Search the data for the string "agent" and copy each line in which it appears.
▼▼▼
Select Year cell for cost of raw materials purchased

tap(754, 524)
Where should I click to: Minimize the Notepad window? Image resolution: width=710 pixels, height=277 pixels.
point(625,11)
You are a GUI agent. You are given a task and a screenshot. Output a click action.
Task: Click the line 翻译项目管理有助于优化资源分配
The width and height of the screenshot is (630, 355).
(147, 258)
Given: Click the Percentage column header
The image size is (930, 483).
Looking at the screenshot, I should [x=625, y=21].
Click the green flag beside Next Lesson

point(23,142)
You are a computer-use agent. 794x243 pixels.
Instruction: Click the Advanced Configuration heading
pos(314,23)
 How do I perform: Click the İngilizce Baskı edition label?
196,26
▲▲▲
### TASK OUTPUT
You are a GUI agent. You are given a task and a screenshot. Output a click action.
You are a computer-use agent. 794x243 pixels.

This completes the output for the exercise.